Si la alquimia hubiese sido una filosofía desligada de la materia, quizás ahora seria una religión pagana compitiendo fuertemente con las demás. Afortunadamente, como decimos, los operarios de las retortas adquirieron de ellas la honradez del labrador de la tierra y fueron pavimentándonos el camino hacia las ciencias quimicofísicas. Poco a poco el estudio de los gases y de las proporciones de reacción llevo a resucitar la teoría atómica. El estudio de la bioelectricidad llevo rápidamente a la electricidad química y de ahí, a través de la electrólisis, a una descomposición más detallada de la materia en elementos, que finalmente arrinconaría el modelo dual alquímico. Los exoteristas tomaron el relevo y la alquimia fue a tomarse su descanso.

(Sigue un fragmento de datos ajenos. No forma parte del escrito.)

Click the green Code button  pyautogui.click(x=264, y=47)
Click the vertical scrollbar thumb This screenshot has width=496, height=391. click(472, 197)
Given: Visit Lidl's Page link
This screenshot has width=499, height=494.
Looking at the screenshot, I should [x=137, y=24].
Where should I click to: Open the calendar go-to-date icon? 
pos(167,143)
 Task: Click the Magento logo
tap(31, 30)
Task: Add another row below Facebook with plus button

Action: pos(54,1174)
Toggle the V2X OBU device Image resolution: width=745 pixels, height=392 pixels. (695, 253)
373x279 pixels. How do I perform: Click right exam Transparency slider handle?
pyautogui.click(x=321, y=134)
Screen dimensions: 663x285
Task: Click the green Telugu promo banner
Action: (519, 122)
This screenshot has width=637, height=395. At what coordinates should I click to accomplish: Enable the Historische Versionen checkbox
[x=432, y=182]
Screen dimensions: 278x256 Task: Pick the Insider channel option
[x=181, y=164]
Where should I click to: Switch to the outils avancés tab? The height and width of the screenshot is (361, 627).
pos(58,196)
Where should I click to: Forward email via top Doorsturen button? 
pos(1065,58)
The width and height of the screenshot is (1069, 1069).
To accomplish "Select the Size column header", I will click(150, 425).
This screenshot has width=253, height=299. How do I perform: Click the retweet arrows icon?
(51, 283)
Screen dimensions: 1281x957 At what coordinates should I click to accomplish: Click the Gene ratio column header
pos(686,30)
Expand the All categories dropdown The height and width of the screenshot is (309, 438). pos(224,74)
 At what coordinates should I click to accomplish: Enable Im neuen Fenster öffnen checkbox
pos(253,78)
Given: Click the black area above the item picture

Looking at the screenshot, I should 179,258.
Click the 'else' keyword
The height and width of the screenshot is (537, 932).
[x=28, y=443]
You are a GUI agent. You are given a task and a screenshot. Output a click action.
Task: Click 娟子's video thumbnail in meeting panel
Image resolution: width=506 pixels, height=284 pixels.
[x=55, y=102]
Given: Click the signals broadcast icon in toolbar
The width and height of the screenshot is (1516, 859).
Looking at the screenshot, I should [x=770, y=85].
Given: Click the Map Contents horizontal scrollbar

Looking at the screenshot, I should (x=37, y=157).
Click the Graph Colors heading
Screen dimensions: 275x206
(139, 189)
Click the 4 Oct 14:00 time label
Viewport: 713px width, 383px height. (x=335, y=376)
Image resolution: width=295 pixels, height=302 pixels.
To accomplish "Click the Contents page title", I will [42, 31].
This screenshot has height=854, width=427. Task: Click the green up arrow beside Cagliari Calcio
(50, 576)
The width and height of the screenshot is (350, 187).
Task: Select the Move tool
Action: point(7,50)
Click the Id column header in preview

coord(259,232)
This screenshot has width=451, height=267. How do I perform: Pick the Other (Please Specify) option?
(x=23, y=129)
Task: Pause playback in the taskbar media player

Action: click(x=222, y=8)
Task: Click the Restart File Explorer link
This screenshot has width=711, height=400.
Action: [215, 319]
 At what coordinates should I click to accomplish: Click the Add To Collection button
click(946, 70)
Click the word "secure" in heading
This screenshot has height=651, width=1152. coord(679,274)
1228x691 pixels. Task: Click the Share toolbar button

¿Pero, que ocurrió con la dichosa transmutación? El mismo invento que sirvió para derribar la teoría mercúrica, fíjense, acabó siendo la herramienta para los particulares buscados. Pues en acabando el XIX Becquerel encontró que algunos minerales impresionaban las películas fotográficas, y esa radiación se encontró que en parte estaba cargada eléctricamente, y que se podía crear y lanzar a voluntad contra otros materiales, y así Rutherford encontró los núcleos de los átomos y luego, bombardeando con radiación unas laminillas de aluminio, fue como se consiguieron las primeras transmutaciones de elementos, a cargo de la ya nombrada segunda generación de los Curie.
¿La Piedra? No, no se ha encontrado ese catalizador soñado, que congela el mercurio en oro al solo contacto. El problema es que tal reacción no es suficientemente exotérmica. Si consultáis las tablas, veréis que Hg 201 tiene una masa ligeramente mayor que la suma de Pt 197 y una partícula alpha, pero la radiación alfa necesita al menos de tres o cuatro MeV de energía para escapar del núcleo. El resto es fácil, porque Pt 197 cuaja en Au 197 en menos de un día, emitiendo radiación beta. Puede que recordéis la turbamulta que se monto en 1989 con el asunto de las reacciones nucleares a baja energía que dijeron haber descubierto Fleischman y Pons, e incluso llamaron «fusión fría». Uno de los escándalos de aquella época ocurrió en College Station, la universidad Agricultural y Metalurgica de Texas, donde un viejo profesor se atrevió a traer a uno de esos pseudoalquimistas ambulantes que todas las épocas han tenido y ejecutar una receta de quemado de mercurio con pólvora, y dijeron haber detectado la beta nombrada. A fecha del 2001, ahí tenemos el ultimo capitulo de la peligrosa aventura de introducir el experimento en la casa de los místicos.